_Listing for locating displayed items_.
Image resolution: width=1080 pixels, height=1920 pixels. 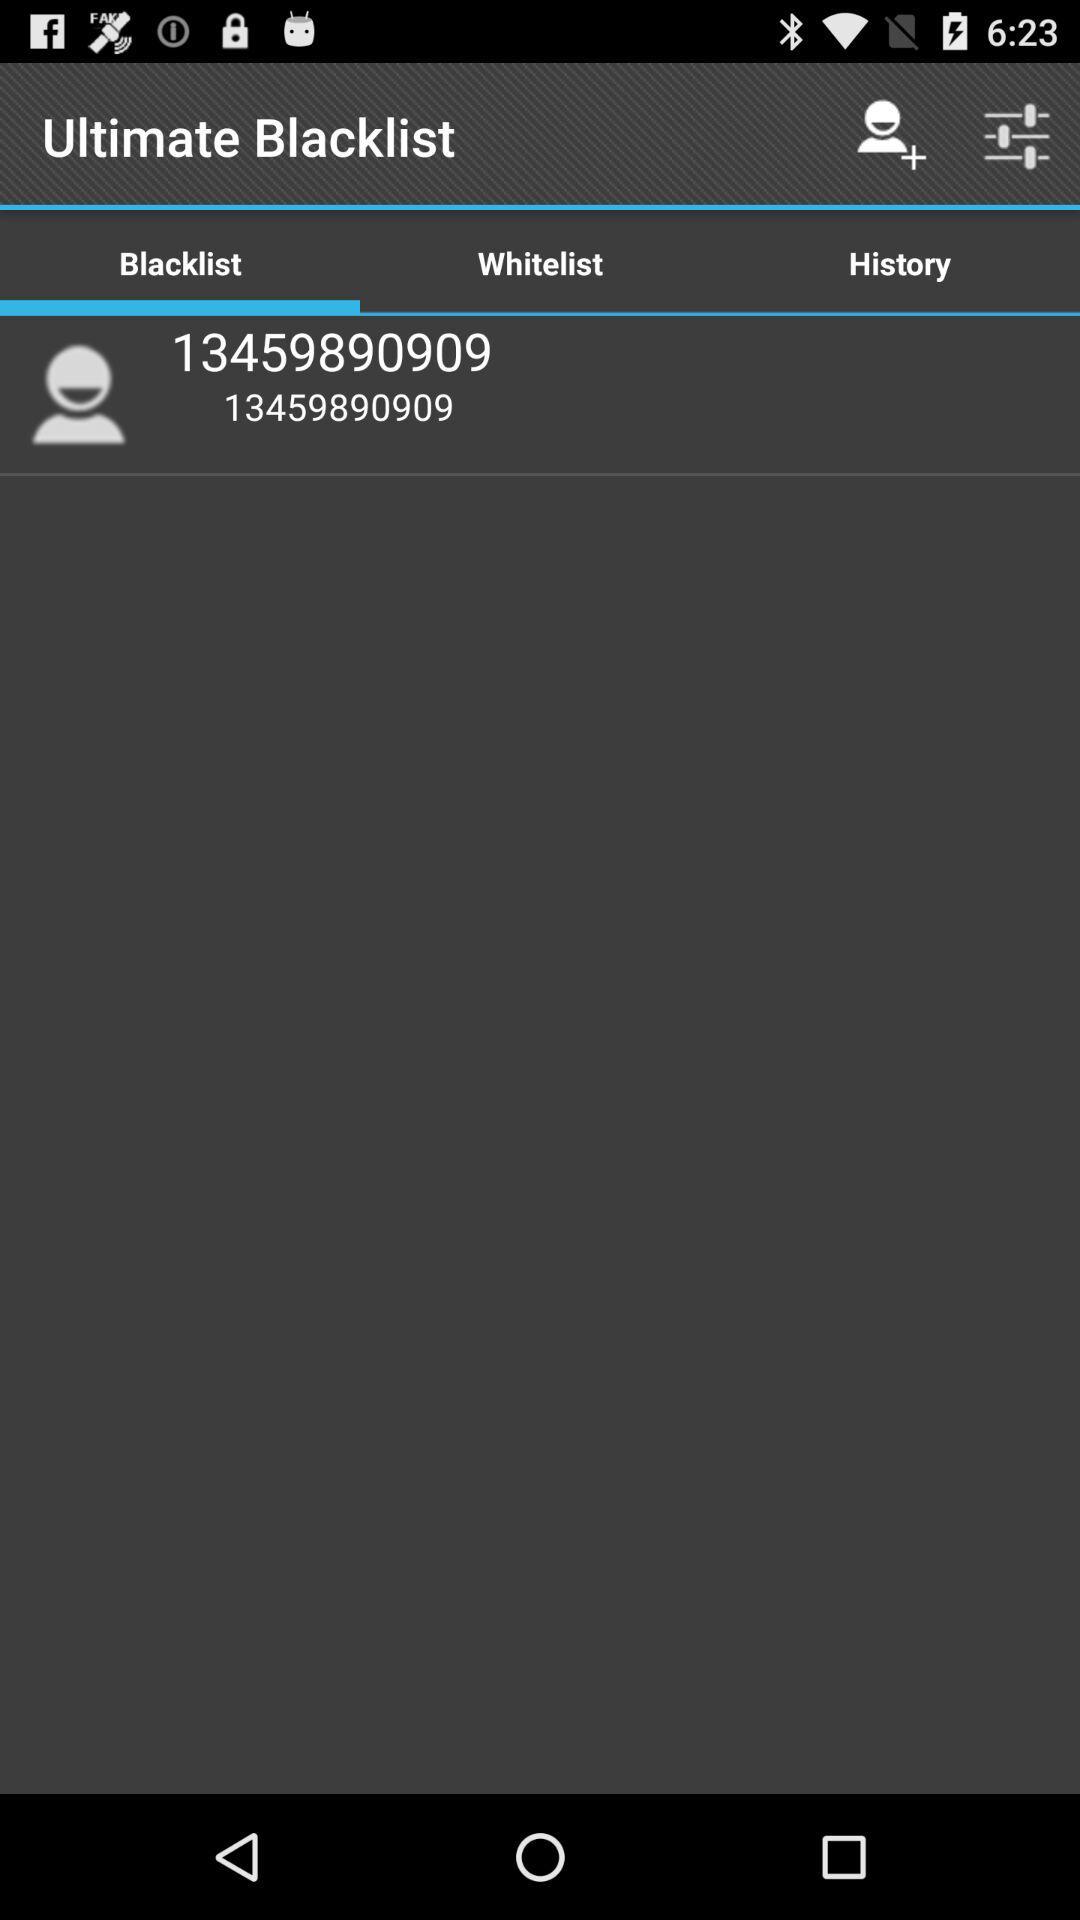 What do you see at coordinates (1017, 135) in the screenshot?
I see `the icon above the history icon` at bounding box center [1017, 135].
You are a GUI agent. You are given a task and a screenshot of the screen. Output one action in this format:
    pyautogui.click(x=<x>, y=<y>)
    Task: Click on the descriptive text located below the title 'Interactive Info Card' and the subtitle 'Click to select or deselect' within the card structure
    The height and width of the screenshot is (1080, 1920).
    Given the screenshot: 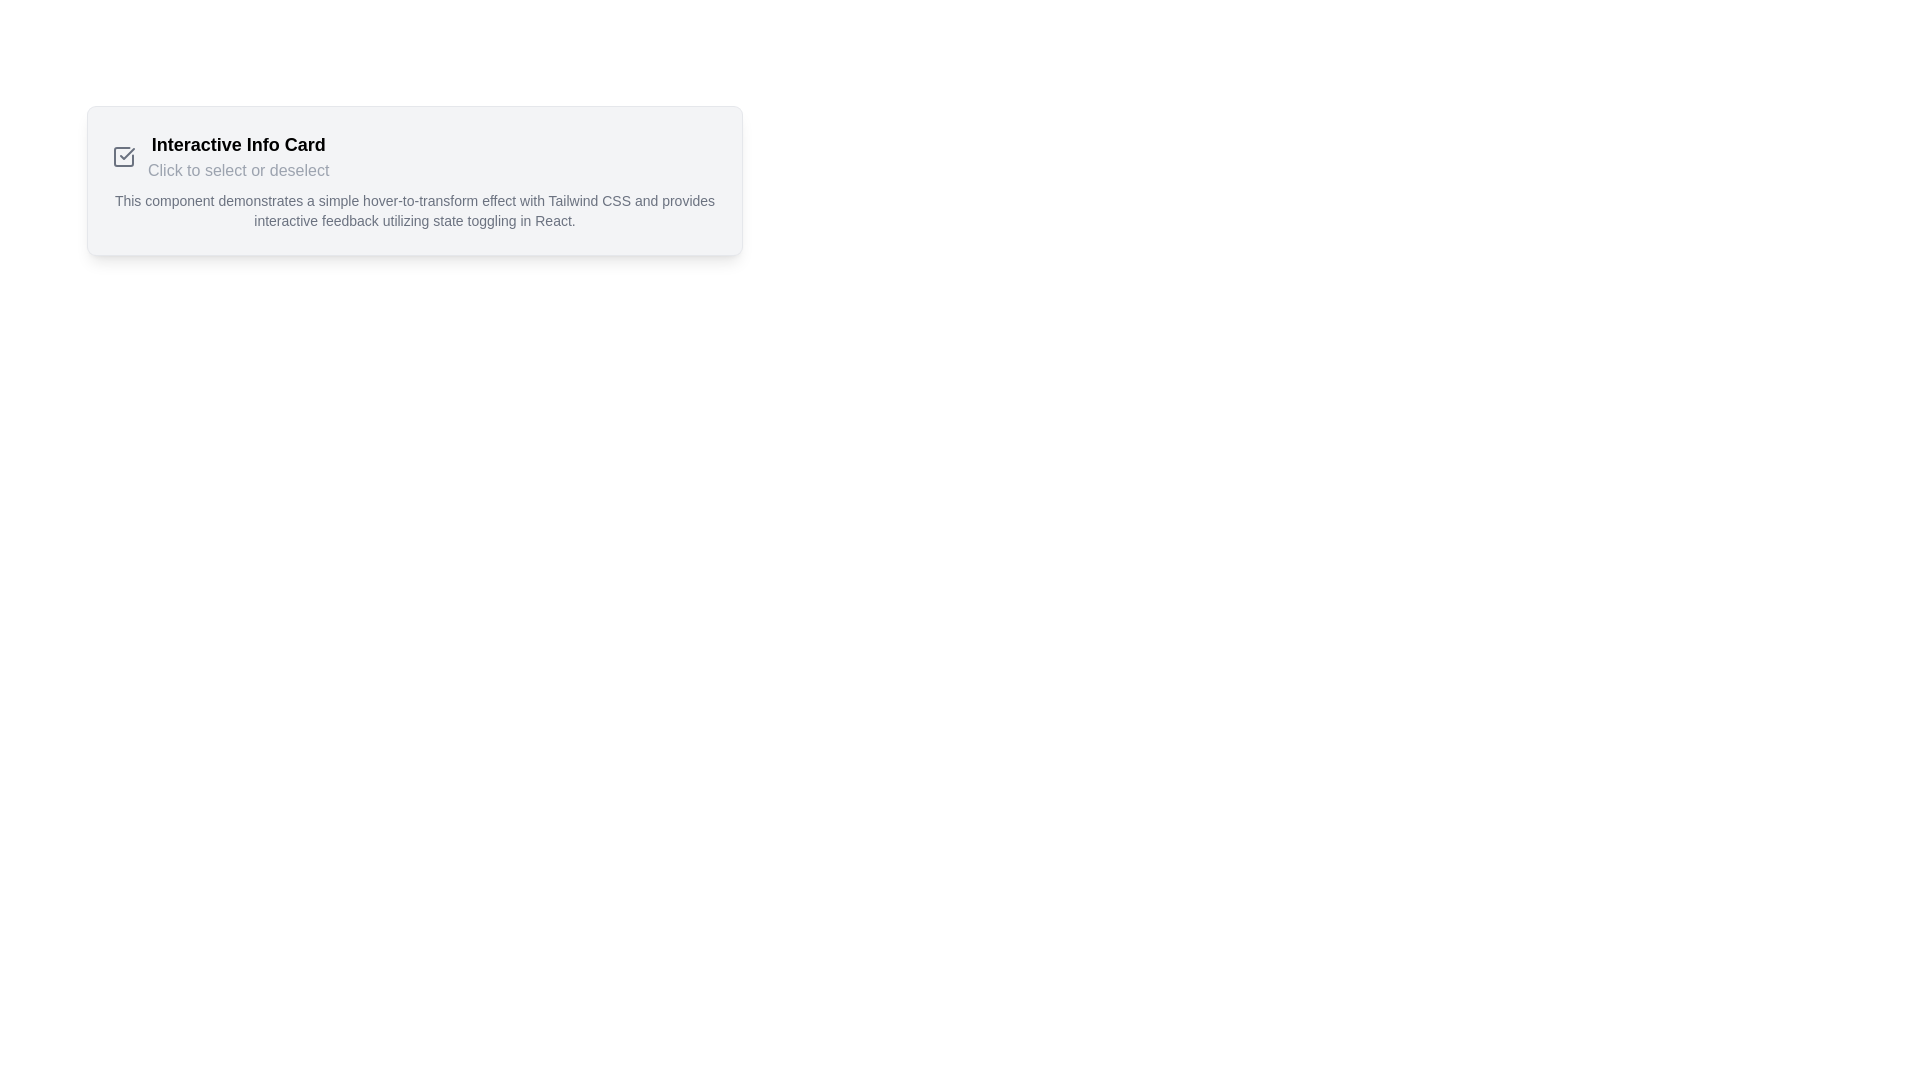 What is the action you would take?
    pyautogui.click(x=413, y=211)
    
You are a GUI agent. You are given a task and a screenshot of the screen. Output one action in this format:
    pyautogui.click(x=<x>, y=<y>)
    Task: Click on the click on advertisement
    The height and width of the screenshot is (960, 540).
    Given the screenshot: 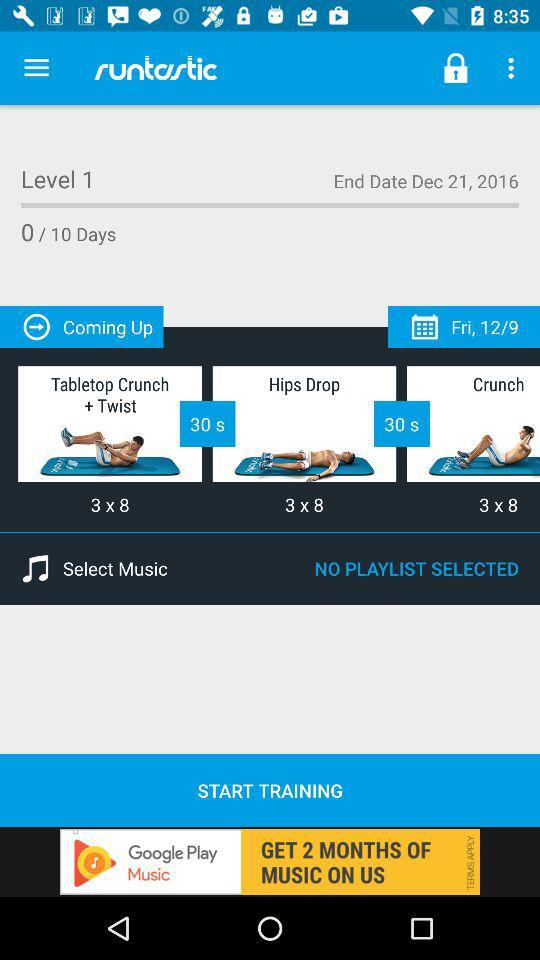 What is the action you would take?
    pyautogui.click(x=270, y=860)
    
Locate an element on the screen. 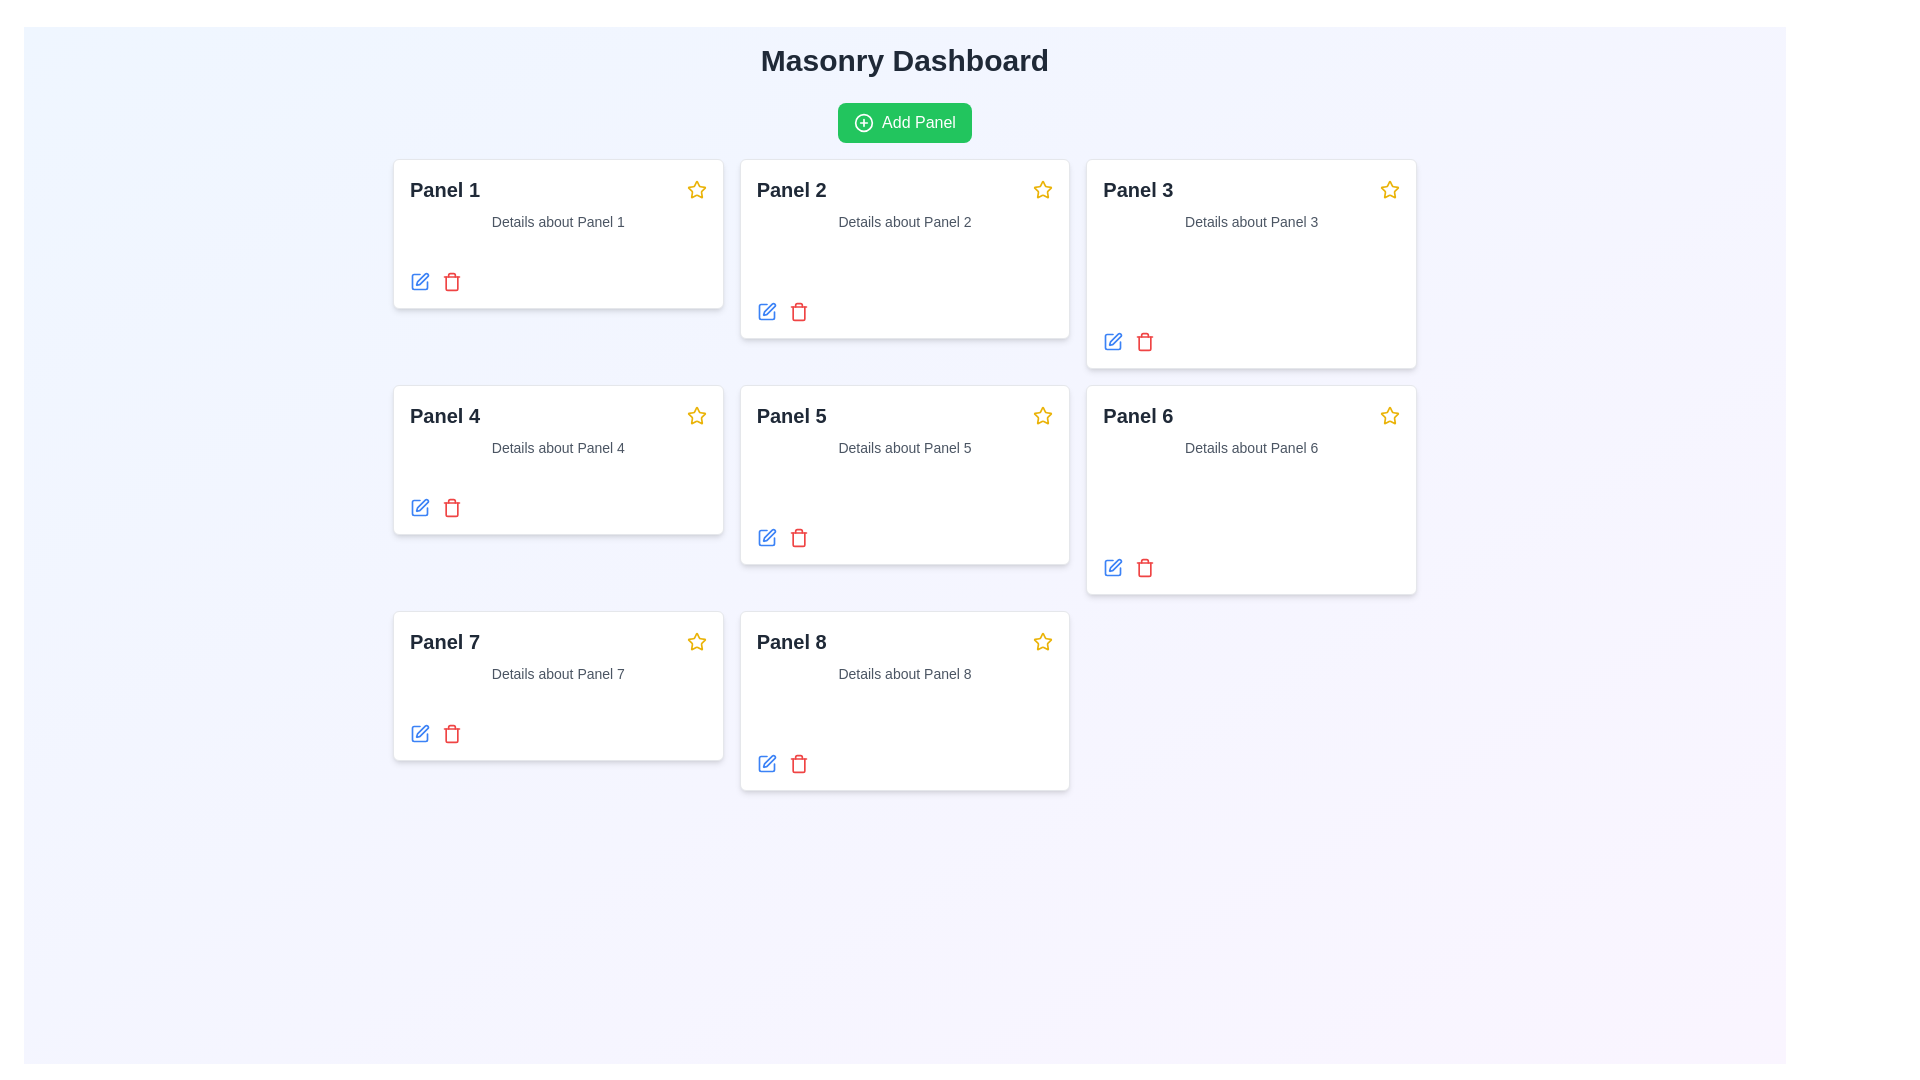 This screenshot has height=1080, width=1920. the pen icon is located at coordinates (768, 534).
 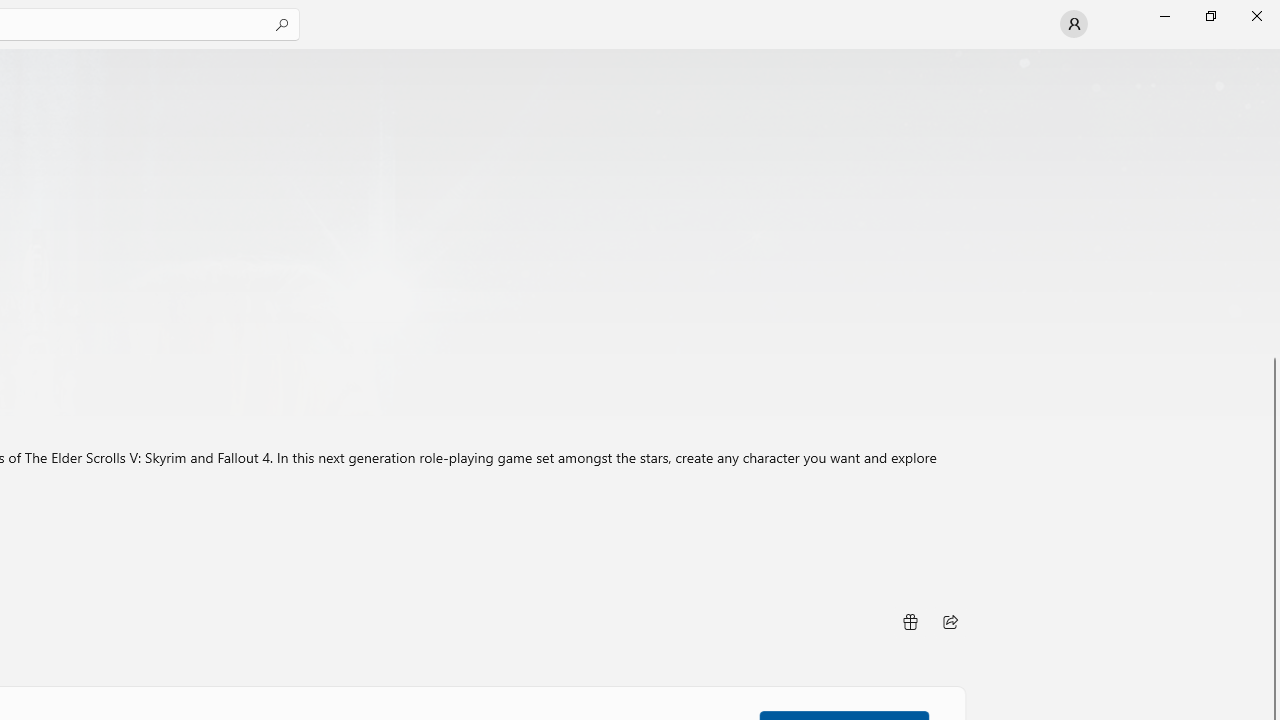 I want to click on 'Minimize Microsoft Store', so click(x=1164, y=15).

_INSTRUCTIONS FOR THE TASK_.
Count the lines in the listing above that contain the string "pyautogui", and reply with the number alone.

_SOLVED EXERCISE_.
4